A Card with Class: A. L. Rogers

At 4″ by 2-1/2″, this trade card suggests a move toward the modern business card.

With its touches of gilt and delicate script address, Rogers’ card strives for elegance. Richard Walzl (see previous post), by contrast, chose a brightly colored card in a larger format, designed to catch the eye.

It’s a refined version of an old visual trope: trompe loeil, deceive the eye. The card’s simple white surface folds back to reveal not just another level underneath, but also a spray of flowers that by  appearing to penetrate  the white “layer “of the card, escapes the two dimensional picture plane.

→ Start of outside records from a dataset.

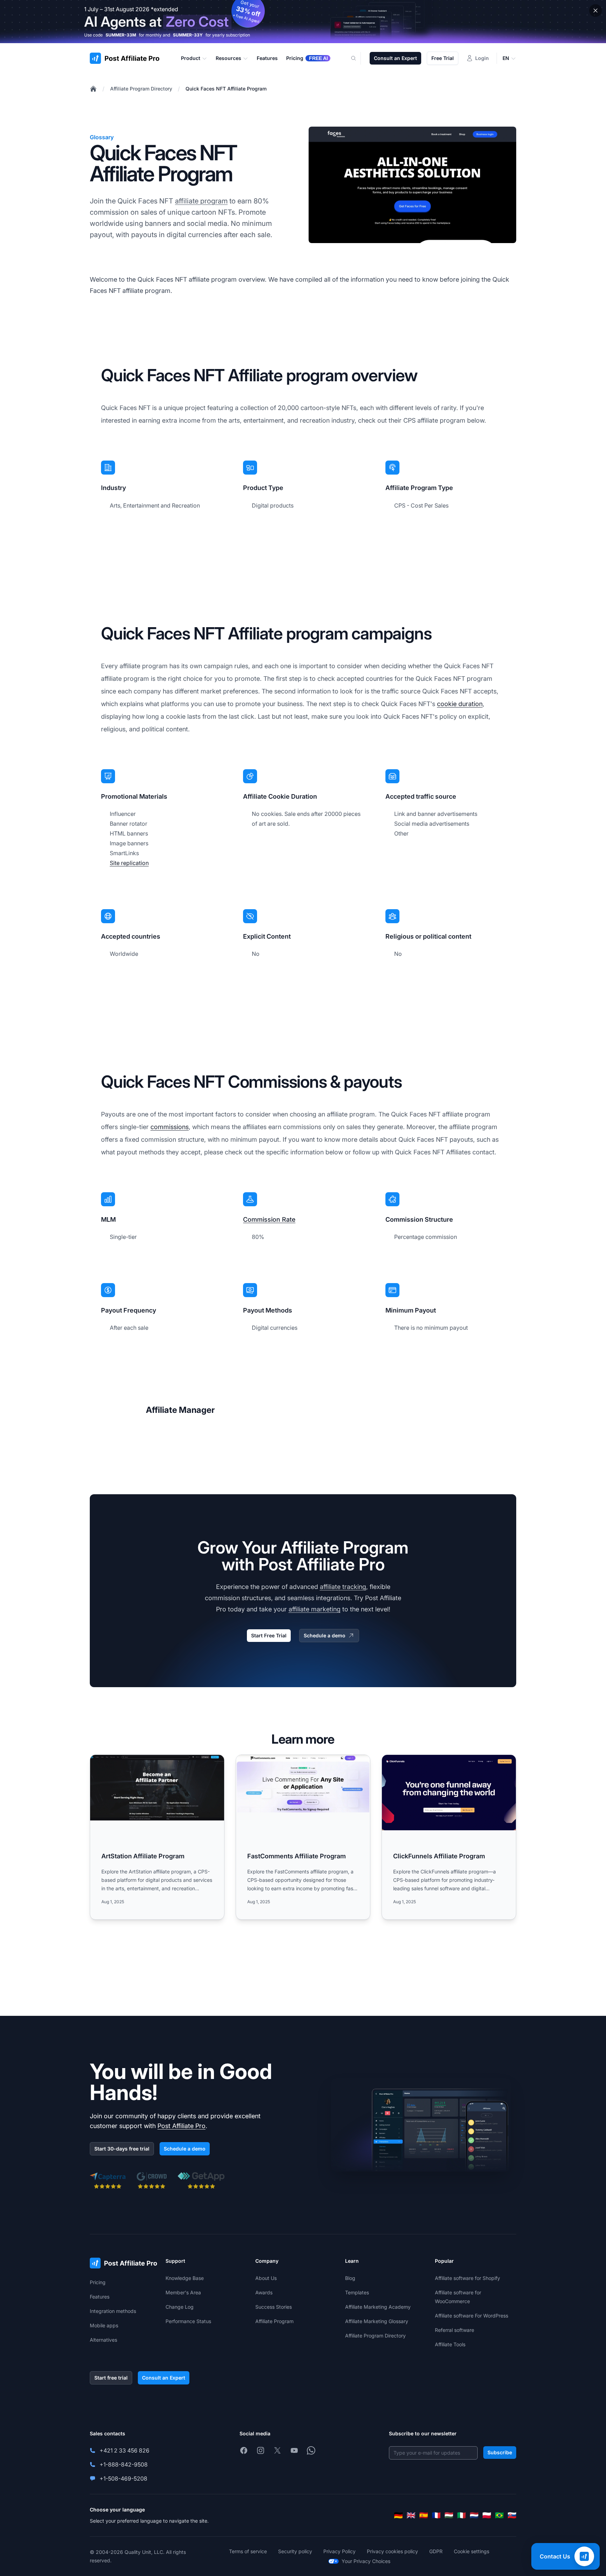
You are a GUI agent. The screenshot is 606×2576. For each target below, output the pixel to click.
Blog (350, 2278)
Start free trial (111, 2378)
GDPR (436, 2551)
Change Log (180, 2307)
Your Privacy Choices (366, 2561)
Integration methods (113, 2311)
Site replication (129, 862)
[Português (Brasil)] (499, 2515)
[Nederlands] (474, 2515)
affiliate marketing (315, 1609)
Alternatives (103, 2340)
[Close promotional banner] (595, 10)
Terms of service (248, 2551)
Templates (357, 2292)
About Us (266, 2278)
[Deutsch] (398, 2515)
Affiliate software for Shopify (467, 2278)
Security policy (295, 2551)
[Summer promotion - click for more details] (303, 21)
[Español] (423, 2515)
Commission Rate (269, 1219)
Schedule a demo (324, 1635)
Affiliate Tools (450, 2344)
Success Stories (273, 2307)
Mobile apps (104, 2325)
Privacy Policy (339, 2551)
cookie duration (460, 703)
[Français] (436, 2515)
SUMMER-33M (121, 35)
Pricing (98, 2282)
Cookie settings (471, 2551)
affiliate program (201, 201)
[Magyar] (449, 2515)
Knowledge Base (185, 2278)
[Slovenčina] (512, 2515)
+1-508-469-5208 (123, 2478)
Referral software (454, 2330)
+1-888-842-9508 (124, 2464)
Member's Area (183, 2292)
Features (99, 2297)
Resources (228, 58)
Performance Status (188, 2321)
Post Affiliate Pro (181, 2125)
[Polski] (487, 2515)
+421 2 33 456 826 (124, 2450)
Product (190, 58)
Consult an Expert (395, 58)
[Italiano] (461, 2515)
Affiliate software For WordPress (471, 2316)
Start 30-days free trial (121, 2149)
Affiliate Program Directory (141, 89)
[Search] (357, 58)
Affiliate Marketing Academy (378, 2307)
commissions (169, 1127)
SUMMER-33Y (188, 35)
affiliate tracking (343, 1586)
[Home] (93, 88)
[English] (411, 2515)
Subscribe (499, 2452)
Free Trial (442, 58)
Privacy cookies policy (392, 2551)
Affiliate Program (274, 2321)
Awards (263, 2292)
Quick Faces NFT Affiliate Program (226, 89)
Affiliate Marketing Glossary (376, 2321)
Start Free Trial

The visual trickery fascinates the viewer’s gaze.

Albert Long Rogers (1853-1934) was born in Beallsville, Washington County, Pennsylvania in October 1853. According to a biographical sketch, Rogers learned photography with his brother, Samuel G. Rogers. He mastered the new art of retouching photographs, and was in the employ of Kuhn & Cummins and of Richard Walzl before opening his own studio.

His establishment was located at 68 Lexington Street in Baltimore ca. 1882-1885. In 1891, he bought Norval Busey’s studio at at 112 North Charles Street.

By 1900, he and his wife, fellow photographer Elizabeth Eugenia Jonas Rogers, had relocated to Chambersburg, Pennsylvania. I have a ca. 1890s cabinet photograph by Rogers marked Carlisle and Chambersburg, and an 1889 cabinet card from Westminster, Maryland, so Rogers appears to have had studios at several locations.

Albert and Samuel weren’t the only family members to go into the photography business. In all,  I have found evidence that three other siblings did the same: John H.Rogers (Waynesburg, Green Co., Pa.),  Thomas Wilson Rogers (Carmichaels, Green Co., Pa.), and Jessie Addison Rogers (Greensburg, Decatur Co., Indiana).

Elizabeth Rogers died in 1917, and Albert remarried a woman several decades younger, Louise McCann Rogers. They had two daughters, Marie and Helen.

Rogers gave up the photography business to cultivate fruit trees between 1910 and 1920.  He and his young family still lived in Chambersburg in 1930.

Rogers and his two wives are buried in Norland Cemetery, Chambersburg, Franklin County, Pa. (Thanks go to Jim Houpt of the Franklin County Genweb for information about the deaths and burials of the Rogers.)

The Greene County Historical Society has a large collection of digitized photographs, many bearing the Rogers name.